(Dataset items)

+++

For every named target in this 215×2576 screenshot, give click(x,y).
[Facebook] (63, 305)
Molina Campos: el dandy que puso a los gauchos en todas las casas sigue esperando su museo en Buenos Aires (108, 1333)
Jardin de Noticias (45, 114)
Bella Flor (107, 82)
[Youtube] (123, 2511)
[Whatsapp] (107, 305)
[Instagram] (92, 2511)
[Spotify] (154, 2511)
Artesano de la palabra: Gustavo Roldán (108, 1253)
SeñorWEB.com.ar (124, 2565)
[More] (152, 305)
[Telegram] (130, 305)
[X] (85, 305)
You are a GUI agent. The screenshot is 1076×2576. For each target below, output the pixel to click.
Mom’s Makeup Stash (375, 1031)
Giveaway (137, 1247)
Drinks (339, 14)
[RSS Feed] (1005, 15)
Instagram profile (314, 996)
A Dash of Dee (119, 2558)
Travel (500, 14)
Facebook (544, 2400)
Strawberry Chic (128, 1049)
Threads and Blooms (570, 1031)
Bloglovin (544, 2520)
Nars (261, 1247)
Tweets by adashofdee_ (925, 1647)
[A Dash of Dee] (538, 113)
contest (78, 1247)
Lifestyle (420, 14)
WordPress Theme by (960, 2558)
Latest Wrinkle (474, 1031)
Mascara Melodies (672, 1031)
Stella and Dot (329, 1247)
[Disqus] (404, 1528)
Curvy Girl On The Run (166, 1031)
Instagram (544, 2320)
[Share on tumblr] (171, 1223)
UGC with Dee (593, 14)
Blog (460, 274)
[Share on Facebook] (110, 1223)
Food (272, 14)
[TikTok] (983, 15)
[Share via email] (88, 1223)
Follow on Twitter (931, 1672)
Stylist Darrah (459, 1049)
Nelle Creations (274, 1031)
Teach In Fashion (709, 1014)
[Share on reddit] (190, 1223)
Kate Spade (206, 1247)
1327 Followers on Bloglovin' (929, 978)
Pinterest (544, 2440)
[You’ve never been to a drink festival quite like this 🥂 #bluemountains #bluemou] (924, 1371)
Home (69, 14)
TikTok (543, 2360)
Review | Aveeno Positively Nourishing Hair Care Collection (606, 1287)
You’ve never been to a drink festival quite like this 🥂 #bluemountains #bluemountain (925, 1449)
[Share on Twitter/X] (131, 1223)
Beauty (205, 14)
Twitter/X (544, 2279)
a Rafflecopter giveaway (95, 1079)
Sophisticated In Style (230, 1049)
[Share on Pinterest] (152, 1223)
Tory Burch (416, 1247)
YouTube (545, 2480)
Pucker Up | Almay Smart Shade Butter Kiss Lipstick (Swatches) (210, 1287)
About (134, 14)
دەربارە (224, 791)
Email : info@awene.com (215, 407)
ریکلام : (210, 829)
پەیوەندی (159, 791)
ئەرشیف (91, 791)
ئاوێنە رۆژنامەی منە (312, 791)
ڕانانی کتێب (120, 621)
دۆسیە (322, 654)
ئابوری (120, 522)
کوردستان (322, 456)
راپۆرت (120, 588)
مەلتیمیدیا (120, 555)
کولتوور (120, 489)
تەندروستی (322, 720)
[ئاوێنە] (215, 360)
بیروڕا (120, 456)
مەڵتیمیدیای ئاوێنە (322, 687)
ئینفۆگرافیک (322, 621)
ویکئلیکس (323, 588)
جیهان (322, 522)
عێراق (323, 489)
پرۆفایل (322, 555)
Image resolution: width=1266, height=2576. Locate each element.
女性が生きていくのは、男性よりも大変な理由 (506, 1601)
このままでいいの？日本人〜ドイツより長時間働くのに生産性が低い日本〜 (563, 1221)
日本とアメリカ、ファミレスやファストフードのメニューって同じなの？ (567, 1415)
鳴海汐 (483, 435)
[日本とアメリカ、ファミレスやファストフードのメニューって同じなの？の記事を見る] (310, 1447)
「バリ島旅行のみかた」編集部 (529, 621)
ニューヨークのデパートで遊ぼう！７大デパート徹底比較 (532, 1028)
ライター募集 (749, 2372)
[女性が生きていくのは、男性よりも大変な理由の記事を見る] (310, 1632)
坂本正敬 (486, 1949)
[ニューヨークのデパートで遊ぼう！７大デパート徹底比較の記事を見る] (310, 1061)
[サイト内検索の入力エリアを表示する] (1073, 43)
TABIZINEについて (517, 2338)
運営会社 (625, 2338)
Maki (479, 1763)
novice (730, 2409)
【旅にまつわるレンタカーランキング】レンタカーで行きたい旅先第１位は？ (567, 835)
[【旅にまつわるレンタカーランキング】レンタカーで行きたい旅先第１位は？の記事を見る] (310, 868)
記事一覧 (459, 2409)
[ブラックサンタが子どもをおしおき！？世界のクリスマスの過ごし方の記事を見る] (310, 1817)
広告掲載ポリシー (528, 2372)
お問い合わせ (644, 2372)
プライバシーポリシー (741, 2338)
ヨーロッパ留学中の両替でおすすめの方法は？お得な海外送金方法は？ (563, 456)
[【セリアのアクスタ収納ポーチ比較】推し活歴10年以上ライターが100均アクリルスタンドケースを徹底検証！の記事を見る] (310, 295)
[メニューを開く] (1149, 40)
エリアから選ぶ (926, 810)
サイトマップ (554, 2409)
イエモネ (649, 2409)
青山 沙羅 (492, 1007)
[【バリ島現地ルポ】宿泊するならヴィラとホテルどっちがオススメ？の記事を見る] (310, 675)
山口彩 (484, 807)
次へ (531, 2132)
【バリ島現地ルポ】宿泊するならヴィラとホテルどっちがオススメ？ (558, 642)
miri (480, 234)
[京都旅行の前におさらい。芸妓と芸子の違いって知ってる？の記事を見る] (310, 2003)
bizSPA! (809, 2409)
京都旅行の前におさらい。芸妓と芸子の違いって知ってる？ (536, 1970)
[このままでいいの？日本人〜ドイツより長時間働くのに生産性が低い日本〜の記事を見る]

+++

* Problem
Copy all lines from the data that hold the word "never".

* Exercise output
[You’ve never been to a drink festival quite like this 🥂 #bluemountains #bluemou] (924, 1371)
You’ve never been to a drink festival quite like this 🥂 #bluemountains #bluemountain (925, 1449)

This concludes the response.